Do I need a Google Cloud account to connect this MCP?
Yes. You need an active Google Cloud project with the Address Validation API enabled and an API key. Paste that key into Switchy during setup. Google charges per validation request beyond the free tier, so check your Cloud Console billing settings before connecting. No OAuth flow — just the API key.
Can this MCP correct incomplete or misspelled addresses?
Yes, within limits. The validation tool standardizes formatting, fixes common typos, and fills missing components like postal codes. It returns a corrected address plus a confidence score. But if the input is too vague or nonsensical, Google returns a low-confidence result. You still need to handle edge cases in your workflow.
Why use this MCP instead of calling Google's API directly?

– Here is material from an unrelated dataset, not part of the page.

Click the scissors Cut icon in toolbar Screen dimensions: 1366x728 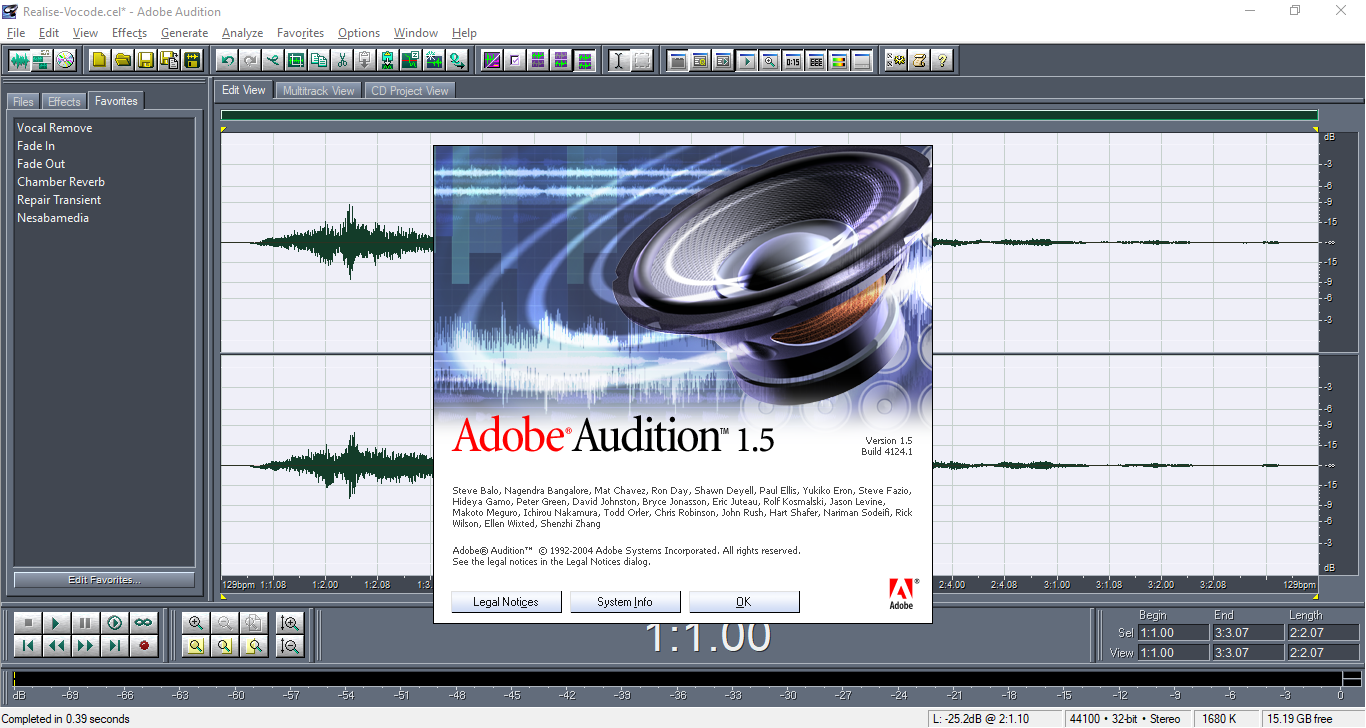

The MCP wraps the API in natural-language prompts, so your team can validate addresses without writing code or managing HTTP requests. You describe the address in plain English; Switchy calls the tool and formats the response. Faster for ad-hoc checks, but if you're validating thousands of addresses nightly, stick with the API.
Does address validation count against my Switchy plan limits?
No. Switchy doesn't meter MCP tool calls separately. But Google bills you per validation request on your Cloud account, so heavy usage costs money on their side. One team member should connect the MCP using a shared API key tied to your company's billing project, not a personal Google account.